The entertainers on the stage went through their paces. They were all familiar to Chiun from his channel surfing. He wondered if these actors thought there was some sort of supposed secret hypnotic quality that came from referring to the carpenter as "Jay-sus-uh. "

The greed-preachers were experts when it came to flogging simpleminded viewers into a state that was equal parts ecstasy and pain. When they attained that level, crimson-faced and weeping, brandishing their pudgy hands aloft like baseball fans rehearsing a coordinated wave, the salesman at the podium had little difficulty separating them from any cash they carried. Some of them collapsed, while others hopped about and babbled gibberish, like caricatures of small children pretending to speak a foreign language.

Chiun, despite the entertainment, was instantly aware of the first two Cajun gunmen slipping into the auditorium. He left his charges with strict orders to remain exactly where they were, awaiting his return.

Three more assassins were inside the auditorium as Chiun approached the first he had seen. They kept their weapons out of sight, but it was obvious that they were armed, with awkward bulges visible beneath the jackets they would not have worn this night if they had nothing to conceal.
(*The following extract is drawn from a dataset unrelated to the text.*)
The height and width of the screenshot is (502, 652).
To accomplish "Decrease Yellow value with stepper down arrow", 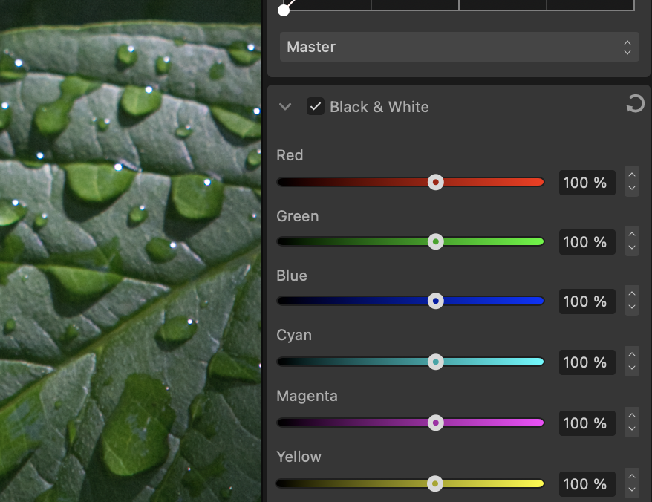I will click(631, 490).

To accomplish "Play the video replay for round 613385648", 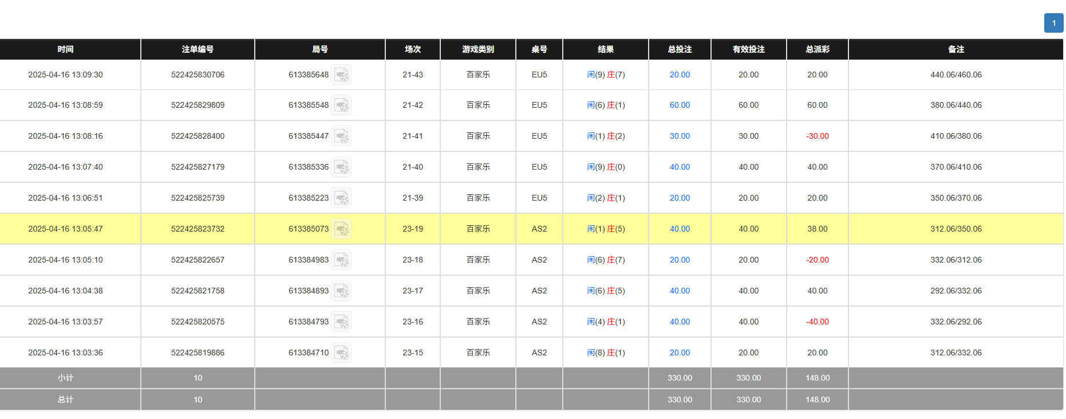I will 342,75.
Chiun had no idea if they had been forewarned to watch for a Korean, but he knew beyond the shadow of a doubt that nothing in their wasted lifetimes had prepared them to confront a Master of Sinanju. He was standing at the first one's elbow by the time his adversary knew that he was being hunted in the crowd. Too late, the big man with the rubber skull mask tried to draw his weapon, dead before he reached it from a strike no human eye could follow. It was child's play for Chiun to hold him upright, although the dead man's head wobbled as they moved together through the press of worshipers who were compelled to stand against the back wall of the auditorium for lack of seats. Ahead of him, a second gunman-this one with the plastic face and dangling hair of Fabio-glanced over, saw his comrade coming, and began to drift toward him, clearly having failed to spot his targets in the crowd.

When the second gunman came within arm's reach, Chiun reached around the corpse and delivered another lightning strike. Half of Fabio's unyielding countenance imploded. Chiun was now bracing two dead men and looking for a place where he could prop them up together without setting off a stampede and a chorus of screaming.

Then he saw movement on stage, far below. The hulking, hairy man-thing he had last seen at Desire House was charging at the startled minister. As Chiun dropped his pair of corpses, the manlike demon swept away the preacher. One of the wolf-dogs ran on stage with the creature.

The audience erupted into screaming chaos as Chiun homed in on his nearest living enemy with greater speed.

LEON HAD KNOWN they would be entering a crowded room, but the marquee for Mission Mardi Gras meant nothing to him, and he had expected something in the nature of a barn dance, people milling everywhere, instead of wedged in seats and watching while a fat man paced around the stage, a microphone in one hand, black book in the other. Leon didn't know what the occasion was, nor did he give a muskrat's ass. The moment that he cleared the wings and heard the screaming start, he knew exactly what he had to do.

The fat man was first, turning to face Leon with his face contorted, shock and fear most evident among the jumbled senses flickering behind his eyes. Leon went for him in a rush, ignored the flare of pain from recent wounds as they collided, snarling triumph as the fat man tumbled backward, off the stage, to the unyielding concrete floor below.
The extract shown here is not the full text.